Whether the particular content you get has graphics in it depends on whether the publisher of that content put them there, but regardless, they don’t look very good. It wouldn’t be an optimal device on which to consume a book which depends on the pictures for the storyline (e.g. Seuss). If you really want color, go with the
Also interesting about the Kindle is that increasingly, other content providers are making their content available in Kindle format (Kindles can read .mobi files). E.g. Project Gutenberg has over 30,000 books (mostly ones on which copyright’s expired, e.g. anything more than ~100 yrs old) …
There are some games available for the Kindle—some from Amazon (Sudoku, …), some from other providers—but it’s not an optimum platform for that (the nipple isn’t a very convenient mouse).
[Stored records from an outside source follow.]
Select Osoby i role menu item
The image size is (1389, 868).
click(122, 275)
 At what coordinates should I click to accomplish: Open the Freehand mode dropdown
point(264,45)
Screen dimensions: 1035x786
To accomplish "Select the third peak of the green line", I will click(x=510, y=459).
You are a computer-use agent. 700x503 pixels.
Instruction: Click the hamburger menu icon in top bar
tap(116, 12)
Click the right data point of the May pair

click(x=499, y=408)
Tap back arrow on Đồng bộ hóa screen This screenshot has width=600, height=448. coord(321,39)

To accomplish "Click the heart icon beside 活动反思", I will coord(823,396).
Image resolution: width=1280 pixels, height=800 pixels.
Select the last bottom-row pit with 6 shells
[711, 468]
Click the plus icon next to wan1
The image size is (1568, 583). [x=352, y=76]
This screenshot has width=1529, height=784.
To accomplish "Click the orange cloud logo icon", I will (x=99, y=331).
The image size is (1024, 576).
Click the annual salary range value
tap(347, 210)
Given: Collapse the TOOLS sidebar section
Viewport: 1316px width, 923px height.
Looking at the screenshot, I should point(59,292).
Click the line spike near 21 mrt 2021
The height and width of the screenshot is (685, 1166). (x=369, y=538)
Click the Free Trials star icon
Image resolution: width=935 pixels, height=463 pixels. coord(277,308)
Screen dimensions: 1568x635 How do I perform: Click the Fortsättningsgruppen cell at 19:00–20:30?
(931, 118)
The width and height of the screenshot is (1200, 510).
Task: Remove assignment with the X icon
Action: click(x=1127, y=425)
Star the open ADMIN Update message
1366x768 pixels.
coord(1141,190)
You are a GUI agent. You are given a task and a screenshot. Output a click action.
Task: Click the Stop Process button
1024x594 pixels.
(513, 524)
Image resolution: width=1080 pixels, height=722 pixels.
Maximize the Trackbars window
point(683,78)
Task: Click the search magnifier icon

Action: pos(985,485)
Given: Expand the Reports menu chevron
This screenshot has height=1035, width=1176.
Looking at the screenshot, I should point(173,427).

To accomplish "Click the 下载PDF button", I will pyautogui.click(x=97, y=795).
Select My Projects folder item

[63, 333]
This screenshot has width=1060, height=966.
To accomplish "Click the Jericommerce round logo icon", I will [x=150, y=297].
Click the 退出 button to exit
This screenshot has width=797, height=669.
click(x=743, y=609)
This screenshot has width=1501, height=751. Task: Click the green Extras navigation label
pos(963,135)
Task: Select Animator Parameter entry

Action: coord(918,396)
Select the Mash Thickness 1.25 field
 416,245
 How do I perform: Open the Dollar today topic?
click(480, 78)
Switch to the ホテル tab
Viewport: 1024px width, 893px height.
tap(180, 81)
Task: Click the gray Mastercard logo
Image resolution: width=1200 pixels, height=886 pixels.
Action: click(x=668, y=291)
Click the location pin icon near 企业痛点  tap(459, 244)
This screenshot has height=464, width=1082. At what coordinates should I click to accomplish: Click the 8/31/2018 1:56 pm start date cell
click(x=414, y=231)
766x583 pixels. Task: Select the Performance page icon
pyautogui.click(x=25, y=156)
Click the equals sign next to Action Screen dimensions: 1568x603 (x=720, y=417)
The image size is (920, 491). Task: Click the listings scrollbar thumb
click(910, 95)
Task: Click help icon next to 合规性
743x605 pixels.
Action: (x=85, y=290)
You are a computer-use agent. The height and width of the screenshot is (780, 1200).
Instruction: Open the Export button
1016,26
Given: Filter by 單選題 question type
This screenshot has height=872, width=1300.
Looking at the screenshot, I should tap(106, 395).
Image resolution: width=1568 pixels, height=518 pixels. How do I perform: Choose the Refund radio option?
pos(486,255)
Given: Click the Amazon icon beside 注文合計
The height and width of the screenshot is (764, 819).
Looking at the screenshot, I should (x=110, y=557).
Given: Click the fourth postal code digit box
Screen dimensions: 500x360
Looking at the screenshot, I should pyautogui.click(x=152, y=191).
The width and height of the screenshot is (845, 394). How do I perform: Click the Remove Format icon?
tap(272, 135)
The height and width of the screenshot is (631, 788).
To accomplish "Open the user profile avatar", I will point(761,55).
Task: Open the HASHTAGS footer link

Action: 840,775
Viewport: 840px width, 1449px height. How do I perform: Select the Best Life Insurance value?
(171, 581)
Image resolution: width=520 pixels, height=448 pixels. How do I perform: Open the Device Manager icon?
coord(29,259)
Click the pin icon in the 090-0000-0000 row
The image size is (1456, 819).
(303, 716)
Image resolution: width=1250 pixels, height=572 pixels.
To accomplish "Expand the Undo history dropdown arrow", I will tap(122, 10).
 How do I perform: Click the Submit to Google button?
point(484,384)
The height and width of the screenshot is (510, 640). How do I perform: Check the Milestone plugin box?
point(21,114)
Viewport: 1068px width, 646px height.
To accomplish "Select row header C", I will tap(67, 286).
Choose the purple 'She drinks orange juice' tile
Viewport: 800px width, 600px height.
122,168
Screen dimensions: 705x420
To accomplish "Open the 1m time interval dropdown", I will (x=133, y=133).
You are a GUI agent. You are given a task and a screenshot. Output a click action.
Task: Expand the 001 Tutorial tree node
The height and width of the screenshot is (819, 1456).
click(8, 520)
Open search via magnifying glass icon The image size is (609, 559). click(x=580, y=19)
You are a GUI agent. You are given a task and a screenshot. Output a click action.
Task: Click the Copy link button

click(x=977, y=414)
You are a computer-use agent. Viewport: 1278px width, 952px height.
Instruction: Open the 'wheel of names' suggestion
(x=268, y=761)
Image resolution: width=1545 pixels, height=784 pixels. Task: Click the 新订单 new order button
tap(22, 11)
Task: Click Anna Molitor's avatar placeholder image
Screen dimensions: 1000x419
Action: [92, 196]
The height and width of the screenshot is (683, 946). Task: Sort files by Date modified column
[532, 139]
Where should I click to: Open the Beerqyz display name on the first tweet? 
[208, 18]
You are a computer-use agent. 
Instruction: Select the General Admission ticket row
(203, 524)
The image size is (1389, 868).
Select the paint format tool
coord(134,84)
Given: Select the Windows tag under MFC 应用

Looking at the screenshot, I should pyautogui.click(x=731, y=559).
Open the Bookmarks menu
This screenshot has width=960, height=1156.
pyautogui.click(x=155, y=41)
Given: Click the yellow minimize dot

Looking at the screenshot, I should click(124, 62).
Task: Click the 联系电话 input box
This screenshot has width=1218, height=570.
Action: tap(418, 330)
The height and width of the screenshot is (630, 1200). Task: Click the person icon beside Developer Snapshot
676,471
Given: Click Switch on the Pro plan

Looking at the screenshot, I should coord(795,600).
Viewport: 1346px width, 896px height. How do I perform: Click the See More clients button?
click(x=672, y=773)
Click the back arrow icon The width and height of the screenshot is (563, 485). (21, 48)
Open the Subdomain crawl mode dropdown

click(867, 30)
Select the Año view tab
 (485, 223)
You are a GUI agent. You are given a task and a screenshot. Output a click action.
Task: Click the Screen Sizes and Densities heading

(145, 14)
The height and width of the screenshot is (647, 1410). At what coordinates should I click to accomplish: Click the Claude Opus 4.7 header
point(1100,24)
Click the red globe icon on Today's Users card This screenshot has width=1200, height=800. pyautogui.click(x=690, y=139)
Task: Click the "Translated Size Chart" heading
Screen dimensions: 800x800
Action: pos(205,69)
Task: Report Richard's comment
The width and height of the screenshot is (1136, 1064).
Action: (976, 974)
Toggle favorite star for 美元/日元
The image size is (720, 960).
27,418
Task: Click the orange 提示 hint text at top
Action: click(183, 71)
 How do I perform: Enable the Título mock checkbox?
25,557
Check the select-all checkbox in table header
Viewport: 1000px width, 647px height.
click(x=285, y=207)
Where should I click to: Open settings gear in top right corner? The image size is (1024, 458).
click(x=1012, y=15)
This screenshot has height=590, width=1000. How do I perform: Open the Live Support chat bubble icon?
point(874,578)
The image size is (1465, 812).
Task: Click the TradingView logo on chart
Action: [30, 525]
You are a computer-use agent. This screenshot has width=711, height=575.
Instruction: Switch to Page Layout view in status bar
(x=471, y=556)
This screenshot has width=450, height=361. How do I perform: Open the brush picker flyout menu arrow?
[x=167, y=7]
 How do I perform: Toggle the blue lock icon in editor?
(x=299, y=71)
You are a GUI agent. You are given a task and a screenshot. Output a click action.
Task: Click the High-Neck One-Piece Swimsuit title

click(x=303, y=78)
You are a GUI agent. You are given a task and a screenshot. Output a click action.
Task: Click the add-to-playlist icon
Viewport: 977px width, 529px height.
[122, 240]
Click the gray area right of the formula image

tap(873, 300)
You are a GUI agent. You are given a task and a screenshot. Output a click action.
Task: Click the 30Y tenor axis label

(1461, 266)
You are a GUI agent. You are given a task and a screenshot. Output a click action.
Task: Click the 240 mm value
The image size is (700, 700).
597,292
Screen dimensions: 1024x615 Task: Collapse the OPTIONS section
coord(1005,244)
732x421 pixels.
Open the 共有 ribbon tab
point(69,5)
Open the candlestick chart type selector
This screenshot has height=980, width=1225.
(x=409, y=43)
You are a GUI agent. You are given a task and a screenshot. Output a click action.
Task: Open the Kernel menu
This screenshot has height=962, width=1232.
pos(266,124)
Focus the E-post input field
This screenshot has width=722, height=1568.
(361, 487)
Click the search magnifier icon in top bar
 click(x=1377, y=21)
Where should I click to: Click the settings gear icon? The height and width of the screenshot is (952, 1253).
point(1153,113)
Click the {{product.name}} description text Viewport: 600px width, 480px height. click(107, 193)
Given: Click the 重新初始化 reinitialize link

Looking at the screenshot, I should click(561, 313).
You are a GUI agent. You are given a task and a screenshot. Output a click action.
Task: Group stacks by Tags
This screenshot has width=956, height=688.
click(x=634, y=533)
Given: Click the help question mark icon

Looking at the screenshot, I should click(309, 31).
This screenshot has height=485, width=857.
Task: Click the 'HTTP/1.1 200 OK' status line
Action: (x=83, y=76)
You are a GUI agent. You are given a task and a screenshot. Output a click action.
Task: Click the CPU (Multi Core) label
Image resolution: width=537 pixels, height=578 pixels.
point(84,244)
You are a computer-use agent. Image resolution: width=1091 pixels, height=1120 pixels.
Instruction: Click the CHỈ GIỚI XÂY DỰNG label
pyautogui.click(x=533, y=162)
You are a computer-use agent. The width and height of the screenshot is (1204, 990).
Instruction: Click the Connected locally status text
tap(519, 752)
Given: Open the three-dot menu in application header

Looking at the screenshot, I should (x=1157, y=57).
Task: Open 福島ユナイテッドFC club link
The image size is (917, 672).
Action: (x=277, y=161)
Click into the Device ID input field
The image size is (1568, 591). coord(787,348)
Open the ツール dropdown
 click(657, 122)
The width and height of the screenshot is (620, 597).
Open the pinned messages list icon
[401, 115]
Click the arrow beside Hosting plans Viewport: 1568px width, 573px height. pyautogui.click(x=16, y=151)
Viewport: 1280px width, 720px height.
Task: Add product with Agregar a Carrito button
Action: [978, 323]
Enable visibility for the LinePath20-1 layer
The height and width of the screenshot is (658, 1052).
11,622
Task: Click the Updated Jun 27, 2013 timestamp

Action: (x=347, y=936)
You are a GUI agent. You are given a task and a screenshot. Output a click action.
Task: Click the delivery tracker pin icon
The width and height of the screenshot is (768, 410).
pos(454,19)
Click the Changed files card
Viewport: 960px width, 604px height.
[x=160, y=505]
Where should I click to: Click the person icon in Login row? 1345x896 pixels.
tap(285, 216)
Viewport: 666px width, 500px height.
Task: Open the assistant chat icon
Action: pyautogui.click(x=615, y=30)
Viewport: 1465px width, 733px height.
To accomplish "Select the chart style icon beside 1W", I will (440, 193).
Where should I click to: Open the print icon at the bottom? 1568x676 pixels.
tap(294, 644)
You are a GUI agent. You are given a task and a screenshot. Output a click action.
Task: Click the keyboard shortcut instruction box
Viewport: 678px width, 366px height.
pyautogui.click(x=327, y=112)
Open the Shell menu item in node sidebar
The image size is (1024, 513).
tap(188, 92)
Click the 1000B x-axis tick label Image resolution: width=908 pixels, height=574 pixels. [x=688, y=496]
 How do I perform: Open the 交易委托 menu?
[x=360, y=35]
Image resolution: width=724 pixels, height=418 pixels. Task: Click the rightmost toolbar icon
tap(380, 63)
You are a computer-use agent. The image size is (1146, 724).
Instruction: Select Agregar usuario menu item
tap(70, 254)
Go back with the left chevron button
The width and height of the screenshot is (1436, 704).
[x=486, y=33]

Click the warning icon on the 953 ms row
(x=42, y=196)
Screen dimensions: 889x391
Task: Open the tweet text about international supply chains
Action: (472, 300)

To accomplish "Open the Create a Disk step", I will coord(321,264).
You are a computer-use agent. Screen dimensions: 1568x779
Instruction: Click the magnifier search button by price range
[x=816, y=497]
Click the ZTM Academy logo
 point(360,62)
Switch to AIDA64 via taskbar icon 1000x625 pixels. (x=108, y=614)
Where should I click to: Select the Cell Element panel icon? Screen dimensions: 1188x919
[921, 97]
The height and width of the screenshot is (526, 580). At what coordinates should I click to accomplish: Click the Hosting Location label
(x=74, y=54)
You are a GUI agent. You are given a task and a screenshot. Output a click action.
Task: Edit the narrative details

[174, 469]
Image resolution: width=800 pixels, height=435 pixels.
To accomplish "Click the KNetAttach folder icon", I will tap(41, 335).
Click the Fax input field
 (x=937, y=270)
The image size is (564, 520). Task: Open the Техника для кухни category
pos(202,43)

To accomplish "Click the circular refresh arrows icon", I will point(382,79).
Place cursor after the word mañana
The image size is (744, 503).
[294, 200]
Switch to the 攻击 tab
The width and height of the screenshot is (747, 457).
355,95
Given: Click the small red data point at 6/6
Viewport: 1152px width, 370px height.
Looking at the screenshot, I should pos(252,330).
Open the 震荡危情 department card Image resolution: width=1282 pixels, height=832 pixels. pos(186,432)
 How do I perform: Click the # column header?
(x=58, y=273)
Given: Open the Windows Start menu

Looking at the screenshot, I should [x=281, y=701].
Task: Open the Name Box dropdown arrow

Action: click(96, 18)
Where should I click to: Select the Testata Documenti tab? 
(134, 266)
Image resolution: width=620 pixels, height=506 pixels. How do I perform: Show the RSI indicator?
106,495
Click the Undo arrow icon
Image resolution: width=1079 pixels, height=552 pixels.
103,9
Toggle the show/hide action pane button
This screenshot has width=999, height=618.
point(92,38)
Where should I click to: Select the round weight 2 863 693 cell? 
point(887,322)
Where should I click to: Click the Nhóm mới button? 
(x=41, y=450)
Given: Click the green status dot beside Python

Really, the Kindle’s a super-good reader. But if you want to do other things like games, go for the iPad. It’s just twice as heavy and takes up twice as much volume (and has 1/10th the battery power, and can’t be read in the sun). As Sandra mentioned, there are applications available for many other devices which allow you to consume your Kindle content on your iPad, your iPhone, your Droid phone, your PC (whether under Windows, Mac, or Linux) …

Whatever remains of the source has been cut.